Allora è arrivato il momento per noi, architetti ed ingegneri liberi professionisti, di organizzarci, di costituire una rete forte e compatta, che elabori proposte concrete in merito al progetto di Architettura, al ritorno a tariffe minime inderogabili e al corretto e limpido affidamento dei servizi di architettura ed ingegneria, senza tralasciare, ovviamente, la questione primaria relativa ai tempi certi di pagamento delle parcelle da parte delle Amministrazioni pubbliche ed in particolare di quelle dello Stato.

Ci vogliono sempre alcuni mesi per essere pagati e, in certi casi, anche alcuni anni; naturalmente senza il riconoscimento di alcun interesse. Potrei citare alcuni casi significativi, di attualità, che ometto soltanto a causa della ristrettezza del tempo concessomi da questa assemblea; una domanda mi sorge, comunque, spontanea: con quali criteri e per quale motivo i “Professori” ci hanno tolto l’ultima risorsa che avevamo per essere pagati dalle Amministrazioni pubbliche, cioè il decreto ingiuntivo ed hanno previsto solo il ricorso ordinario (e decennale con tutte le relative conseguenze negative) al Tribunale?

Vorremmo spiegazioni e risposte che nessuno si è degnato di darci.

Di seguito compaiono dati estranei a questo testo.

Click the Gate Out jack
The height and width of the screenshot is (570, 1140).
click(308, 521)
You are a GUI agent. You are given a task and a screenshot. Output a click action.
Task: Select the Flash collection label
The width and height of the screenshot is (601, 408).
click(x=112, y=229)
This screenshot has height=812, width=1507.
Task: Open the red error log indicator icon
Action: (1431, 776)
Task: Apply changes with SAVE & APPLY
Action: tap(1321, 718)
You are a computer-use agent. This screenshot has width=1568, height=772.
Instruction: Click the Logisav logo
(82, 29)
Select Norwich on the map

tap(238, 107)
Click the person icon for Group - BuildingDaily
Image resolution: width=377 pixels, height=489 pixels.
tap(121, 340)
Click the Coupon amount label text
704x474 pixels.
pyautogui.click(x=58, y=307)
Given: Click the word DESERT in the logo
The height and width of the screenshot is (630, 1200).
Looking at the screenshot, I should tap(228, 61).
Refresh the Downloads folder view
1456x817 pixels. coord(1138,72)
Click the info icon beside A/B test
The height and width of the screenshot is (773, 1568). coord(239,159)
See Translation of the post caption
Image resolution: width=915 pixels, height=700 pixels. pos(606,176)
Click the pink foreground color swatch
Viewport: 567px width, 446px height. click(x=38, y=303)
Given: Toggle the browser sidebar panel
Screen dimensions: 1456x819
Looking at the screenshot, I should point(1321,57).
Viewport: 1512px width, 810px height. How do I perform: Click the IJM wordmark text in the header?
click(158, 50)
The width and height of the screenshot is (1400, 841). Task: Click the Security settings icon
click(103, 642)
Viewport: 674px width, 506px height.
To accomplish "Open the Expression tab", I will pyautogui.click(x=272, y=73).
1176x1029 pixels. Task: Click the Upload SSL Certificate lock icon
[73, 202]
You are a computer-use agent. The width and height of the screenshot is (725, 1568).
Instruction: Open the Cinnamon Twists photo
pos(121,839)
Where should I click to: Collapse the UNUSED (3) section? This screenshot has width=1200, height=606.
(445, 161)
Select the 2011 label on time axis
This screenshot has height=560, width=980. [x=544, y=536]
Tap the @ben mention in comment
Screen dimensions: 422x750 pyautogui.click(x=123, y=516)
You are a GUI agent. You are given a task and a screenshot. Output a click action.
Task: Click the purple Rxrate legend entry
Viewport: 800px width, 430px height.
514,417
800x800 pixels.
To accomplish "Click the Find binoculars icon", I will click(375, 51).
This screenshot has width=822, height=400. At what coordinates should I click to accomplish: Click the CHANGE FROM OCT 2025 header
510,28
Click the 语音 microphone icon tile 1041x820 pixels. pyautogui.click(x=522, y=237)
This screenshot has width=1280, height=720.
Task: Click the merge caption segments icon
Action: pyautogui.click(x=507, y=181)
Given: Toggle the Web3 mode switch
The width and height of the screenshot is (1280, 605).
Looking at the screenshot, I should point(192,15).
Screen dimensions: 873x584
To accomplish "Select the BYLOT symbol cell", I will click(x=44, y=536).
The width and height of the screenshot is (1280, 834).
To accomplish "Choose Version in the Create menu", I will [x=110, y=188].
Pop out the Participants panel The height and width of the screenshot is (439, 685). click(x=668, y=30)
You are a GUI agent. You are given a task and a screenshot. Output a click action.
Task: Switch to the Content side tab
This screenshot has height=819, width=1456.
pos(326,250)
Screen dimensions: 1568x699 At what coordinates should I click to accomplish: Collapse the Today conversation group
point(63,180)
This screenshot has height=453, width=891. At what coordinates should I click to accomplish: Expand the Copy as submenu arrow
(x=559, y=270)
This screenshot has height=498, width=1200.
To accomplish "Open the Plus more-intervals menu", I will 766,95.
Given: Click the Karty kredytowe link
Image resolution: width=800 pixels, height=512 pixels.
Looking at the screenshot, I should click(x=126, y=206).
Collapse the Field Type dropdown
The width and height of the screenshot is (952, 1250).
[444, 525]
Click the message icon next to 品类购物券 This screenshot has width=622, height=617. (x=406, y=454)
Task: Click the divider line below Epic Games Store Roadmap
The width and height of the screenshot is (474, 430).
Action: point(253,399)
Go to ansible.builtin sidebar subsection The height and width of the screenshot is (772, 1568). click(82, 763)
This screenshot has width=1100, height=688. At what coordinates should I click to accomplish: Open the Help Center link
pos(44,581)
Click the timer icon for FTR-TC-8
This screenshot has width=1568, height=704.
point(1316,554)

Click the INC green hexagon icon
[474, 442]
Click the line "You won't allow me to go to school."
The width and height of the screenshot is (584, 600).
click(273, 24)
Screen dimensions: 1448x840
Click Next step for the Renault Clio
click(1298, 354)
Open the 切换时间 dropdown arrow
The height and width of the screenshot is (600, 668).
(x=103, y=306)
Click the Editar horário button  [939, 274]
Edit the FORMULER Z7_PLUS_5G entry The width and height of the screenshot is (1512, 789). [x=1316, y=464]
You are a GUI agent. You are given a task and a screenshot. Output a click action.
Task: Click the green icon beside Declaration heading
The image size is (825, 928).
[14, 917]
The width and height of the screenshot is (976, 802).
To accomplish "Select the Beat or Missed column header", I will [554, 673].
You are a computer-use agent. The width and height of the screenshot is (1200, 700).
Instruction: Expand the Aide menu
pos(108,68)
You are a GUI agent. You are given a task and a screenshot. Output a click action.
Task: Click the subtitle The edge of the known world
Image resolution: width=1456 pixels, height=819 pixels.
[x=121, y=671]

Colleghi vi invito ad essere compatti, ad organizzare gruppi di lavoro, a creare una rete – noi della Rete 150 K ci stiamo provando con sacrificio ed estremo impegno – al fine di essere noi stessi gli artefici della nostra condizione professionale; organizziamoci e manifestiamo il nostro dissenso e le nostre rivendicazioni attraverso Internet, con nuove assemblee come quella di oggi e anche con manifestazioni di piazza che, credo, sino le uniche in grado di far arrivare la nostra voce presso i cittadini, i politici e presso giornali e tv. Le nostre rivendicazioni e denunce non sono di tipo sindacale o di “casta” ma esprimono la volontà di coloro che, quale parte consistente dalla cultura del nostro Paese, pretendono di essere professionalmente rispettati e di avere “minimi contrattuali” che ne garantiscano l’esistenza.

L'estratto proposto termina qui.